The first human trial began this month with the first to receive the therapy a New Zealand volunteer. The plan is to treat 40 people who have an inherited condition called familial hypercholesterolemia (FH) which occurs in 1 in 250 and produces extremely high levels of LDL. Those with FH are at higher risk for heart disease. If successful the treatment can become a standard approach to dealing with FH and other high cholesterol risks. Stated Sekar Kathiresan, CEO of Verve, in a recent MIT Technology Review article, “If this works and is safe, this is the answer to heart attack—this is the cure.” 

The therapy is a one-and-done treatment unlike being on statins or taking monoclonal antibodies. It will make a permanent change to liver cells and stop them from producing the PCSK9 protein. The edits will pass on to the next generation of cells when they divide. That means that even if the therapy is initially expensive, the lifetime cost should prove to be comparable if not lower than current alternatives.

The therapy is delivered to the liver cells in lipid nanoparticles, the same technology being used by mRNA Covid-19 vaccines.
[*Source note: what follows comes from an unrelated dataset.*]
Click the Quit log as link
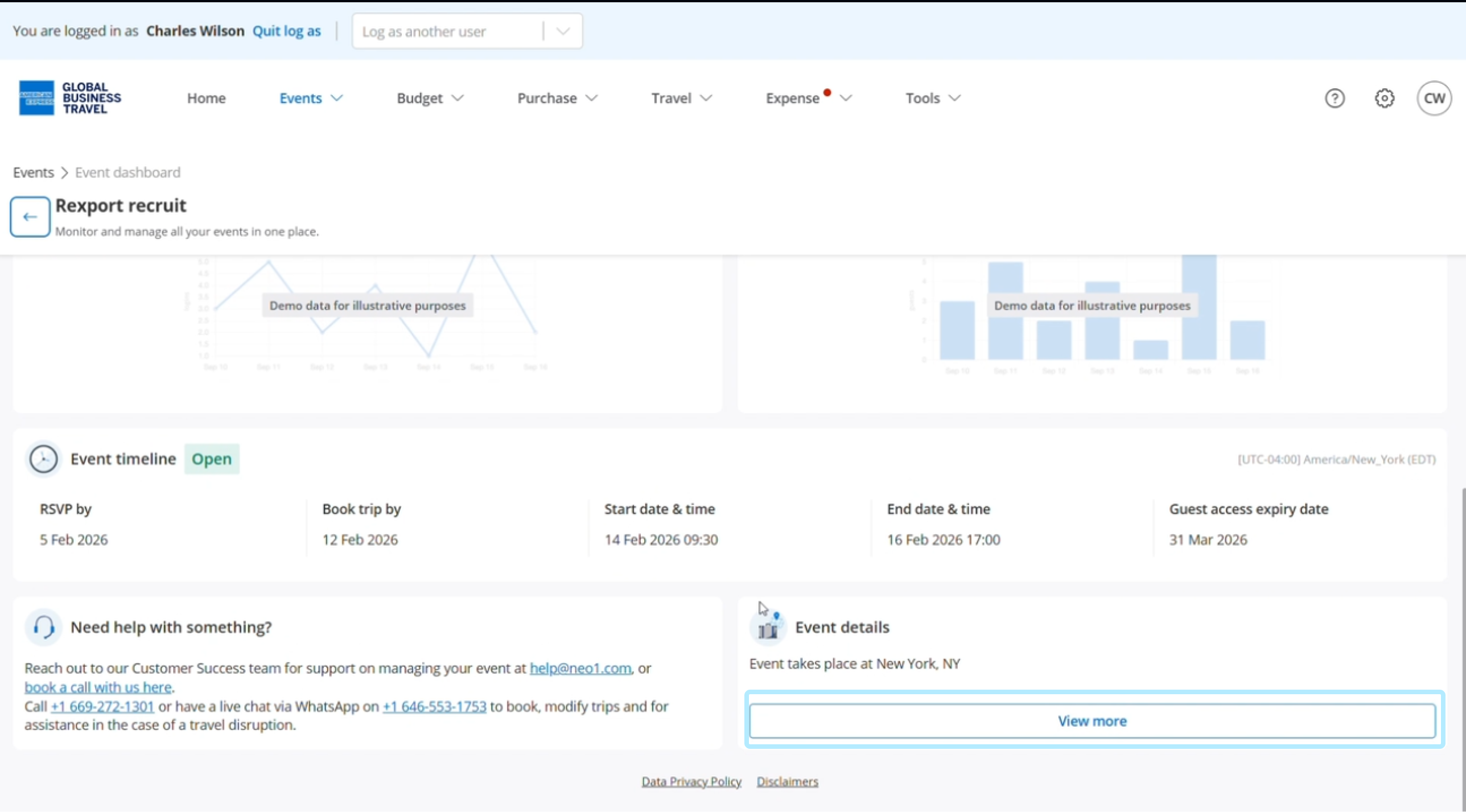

The pandemic has created manufacturing capacity for this type of therapeutic delivery which is helping to lower costs.

A successful clinical trial doesn’t lead right away to adoption throughout the medical profession. It is likely there will be many more trials, and a number of years before Verve has enough data to convince regulators to approve the treatment for run-of-the-mill high cholesterol. If it turns out to become the new treatment standard, however, it will be one of the most transformational innovations in human healthcare to be seen in decades.
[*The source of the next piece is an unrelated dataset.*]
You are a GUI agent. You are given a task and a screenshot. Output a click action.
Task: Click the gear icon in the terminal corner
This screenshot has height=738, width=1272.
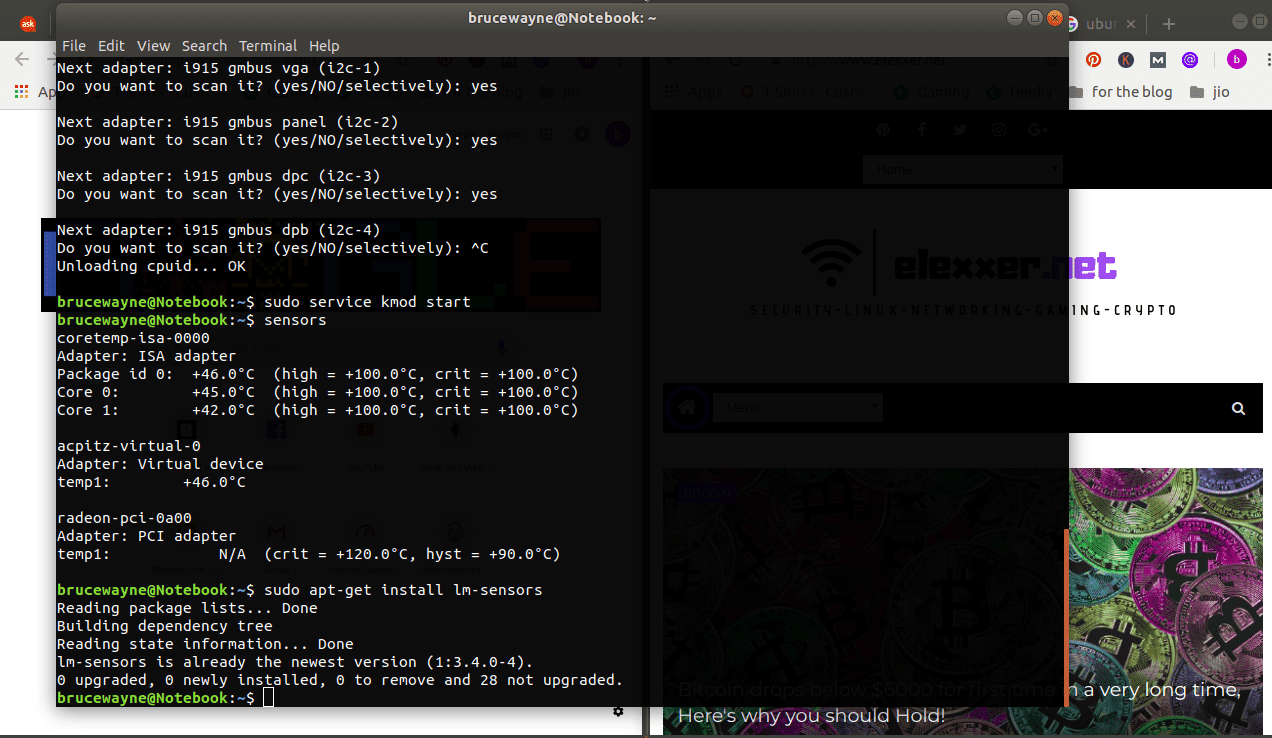(618, 712)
Final Thoughts and Future Promise

Beyond the potential to cure heart disease, this news is an exciting milestone in the use of genetic engineering in clinical application. Current base editing technology is capable of tackling about 60% of single-point mutations associated with diseases and this could widen the scope for its use.

Beam Therapeutics is another company working with base editing technology that is about to start human clinical trials designed to treat the genetic blood disorder sickle-cell anemia. It is using base editors to make multiple single letter changes for more complex genetic repairs.

Then there is Wave Life Sciences that is experimenting with base editors to modify RNA rather than DNA to make it possible for transient changes to how genes are expressed rather than permanent alterations to the genome.

Most excitingly, the researcher who first developed base editing, David Liu from the Broad Institute of MIT and Harvard, has continued innovating. In 2019, he and his colleagues outlined a new approach called prime editing in the journal Nature, which dramatically increased the scope of potential edits. Base and prime editing are being used by the team at CureHeart to tackle cardiomyopathies. You can read what I recently wrote about their work on this blog site. Like base editing, prime only breaks a single DNA strand, but in addition makes edits to individual letters or entire stretches of genetic sequences. It is believed that up to 89% of mutations associated with diseases in humans can be treated this way.